_What the task asks_. All of the entries below need to be repeated exactly.

_Provided data_.
———
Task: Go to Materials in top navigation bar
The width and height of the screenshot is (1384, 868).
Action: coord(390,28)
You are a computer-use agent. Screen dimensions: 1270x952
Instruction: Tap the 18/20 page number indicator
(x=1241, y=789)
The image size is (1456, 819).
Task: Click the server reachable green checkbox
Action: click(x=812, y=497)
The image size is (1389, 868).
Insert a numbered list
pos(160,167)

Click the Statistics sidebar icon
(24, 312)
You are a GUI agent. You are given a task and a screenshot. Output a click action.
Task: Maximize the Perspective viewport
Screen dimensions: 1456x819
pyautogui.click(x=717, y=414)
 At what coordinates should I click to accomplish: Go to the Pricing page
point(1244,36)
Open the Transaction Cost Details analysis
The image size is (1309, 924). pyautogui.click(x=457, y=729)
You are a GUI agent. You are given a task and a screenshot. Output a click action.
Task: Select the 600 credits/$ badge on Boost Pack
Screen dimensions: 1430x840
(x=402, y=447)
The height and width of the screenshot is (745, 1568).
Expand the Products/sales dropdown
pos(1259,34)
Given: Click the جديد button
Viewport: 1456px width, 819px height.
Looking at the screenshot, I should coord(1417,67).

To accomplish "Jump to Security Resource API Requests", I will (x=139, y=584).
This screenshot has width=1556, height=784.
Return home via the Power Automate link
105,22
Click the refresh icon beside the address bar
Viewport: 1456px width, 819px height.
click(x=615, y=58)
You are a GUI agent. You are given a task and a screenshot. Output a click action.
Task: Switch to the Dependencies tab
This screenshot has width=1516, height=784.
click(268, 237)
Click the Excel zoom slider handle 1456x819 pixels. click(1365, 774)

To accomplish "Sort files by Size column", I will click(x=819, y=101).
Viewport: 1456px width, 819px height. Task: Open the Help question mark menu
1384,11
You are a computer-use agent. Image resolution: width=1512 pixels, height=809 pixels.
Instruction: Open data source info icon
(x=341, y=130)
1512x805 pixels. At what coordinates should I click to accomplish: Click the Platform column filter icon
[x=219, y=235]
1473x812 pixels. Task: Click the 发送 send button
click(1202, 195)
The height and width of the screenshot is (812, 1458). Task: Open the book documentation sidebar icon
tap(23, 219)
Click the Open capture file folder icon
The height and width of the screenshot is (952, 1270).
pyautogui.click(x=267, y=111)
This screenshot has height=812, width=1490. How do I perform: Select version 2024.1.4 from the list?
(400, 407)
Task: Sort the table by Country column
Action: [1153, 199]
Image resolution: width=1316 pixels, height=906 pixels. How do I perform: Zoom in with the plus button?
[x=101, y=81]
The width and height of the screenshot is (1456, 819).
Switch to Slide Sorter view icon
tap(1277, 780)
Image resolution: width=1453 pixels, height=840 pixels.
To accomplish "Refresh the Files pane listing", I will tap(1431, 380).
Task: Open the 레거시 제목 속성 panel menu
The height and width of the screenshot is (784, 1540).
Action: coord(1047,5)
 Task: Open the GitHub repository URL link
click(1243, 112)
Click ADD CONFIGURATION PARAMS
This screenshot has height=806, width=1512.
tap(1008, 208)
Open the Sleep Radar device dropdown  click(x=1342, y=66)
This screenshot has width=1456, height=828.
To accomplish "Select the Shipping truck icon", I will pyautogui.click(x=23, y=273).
———
_Answer_.
Task: Go to Materials in top navigation bar
The width and height of the screenshot is (1384, 868).
Action: coord(390,28)
You are a computer-use agent. Screen dimensions: 1270x952
Instruction: Tap the 18/20 page number indicator
(x=1241, y=789)
The image size is (1456, 819).
Task: Click the server reachable green checkbox
Action: click(x=812, y=497)
The image size is (1389, 868).
Insert a numbered list
pos(160,167)

Click the Statistics sidebar icon
(24, 312)
You are a GUI agent. You are given a task and a screenshot. Output a click action.
Task: Maximize the Perspective viewport
Screen dimensions: 1456x819
pyautogui.click(x=717, y=414)
 At what coordinates should I click to accomplish: Go to the Pricing page
point(1244,36)
Open the Transaction Cost Details analysis
The image size is (1309, 924). pyautogui.click(x=457, y=729)
You are a GUI agent. You are given a task and a screenshot. Output a click action.
Task: Select the 600 credits/$ badge on Boost Pack
Screen dimensions: 1430x840
(x=402, y=447)
The height and width of the screenshot is (745, 1568).
Expand the Products/sales dropdown
pos(1259,34)
Given: Click the جديد button
Viewport: 1456px width, 819px height.
Looking at the screenshot, I should coord(1417,67).

To accomplish "Jump to Security Resource API Requests", I will (x=139, y=584).
This screenshot has width=1556, height=784.
Return home via the Power Automate link
105,22
Click the refresh icon beside the address bar
Viewport: 1456px width, 819px height.
click(x=615, y=58)
You are a GUI agent. You are given a task and a screenshot. Output a click action.
Task: Switch to the Dependencies tab
This screenshot has width=1516, height=784.
click(268, 237)
Click the Excel zoom slider handle 1456x819 pixels. click(1365, 774)

To accomplish "Sort files by Size column", I will click(x=819, y=101).
Viewport: 1456px width, 819px height. Task: Open the Help question mark menu
1384,11
You are a computer-use agent. Image resolution: width=1512 pixels, height=809 pixels.
Instruction: Open data source info icon
(x=341, y=130)
1512x805 pixels. At what coordinates should I click to accomplish: Click the Platform column filter icon
[x=219, y=235]
1473x812 pixels. Task: Click the 发送 send button
click(1202, 195)
The height and width of the screenshot is (812, 1458). Task: Open the book documentation sidebar icon
tap(23, 219)
Click the Open capture file folder icon
The height and width of the screenshot is (952, 1270).
pyautogui.click(x=267, y=111)
This screenshot has height=812, width=1490. How do I perform: Select version 2024.1.4 from the list?
(400, 407)
Task: Sort the table by Country column
Action: [1153, 199]
Image resolution: width=1316 pixels, height=906 pixels. How do I perform: Zoom in with the plus button?
[x=101, y=81]
The width and height of the screenshot is (1456, 819).
Switch to Slide Sorter view icon
tap(1277, 780)
Image resolution: width=1453 pixels, height=840 pixels.
To accomplish "Refresh the Files pane listing", I will tap(1431, 380).
Task: Open the 레거시 제목 속성 panel menu
The height and width of the screenshot is (784, 1540).
Action: coord(1047,5)
 Task: Open the GitHub repository URL link
click(1243, 112)
Click ADD CONFIGURATION PARAMS
This screenshot has height=806, width=1512.
tap(1008, 208)
Open the Sleep Radar device dropdown  click(x=1342, y=66)
This screenshot has width=1456, height=828.
To accomplish "Select the Shipping truck icon", I will pyautogui.click(x=23, y=273).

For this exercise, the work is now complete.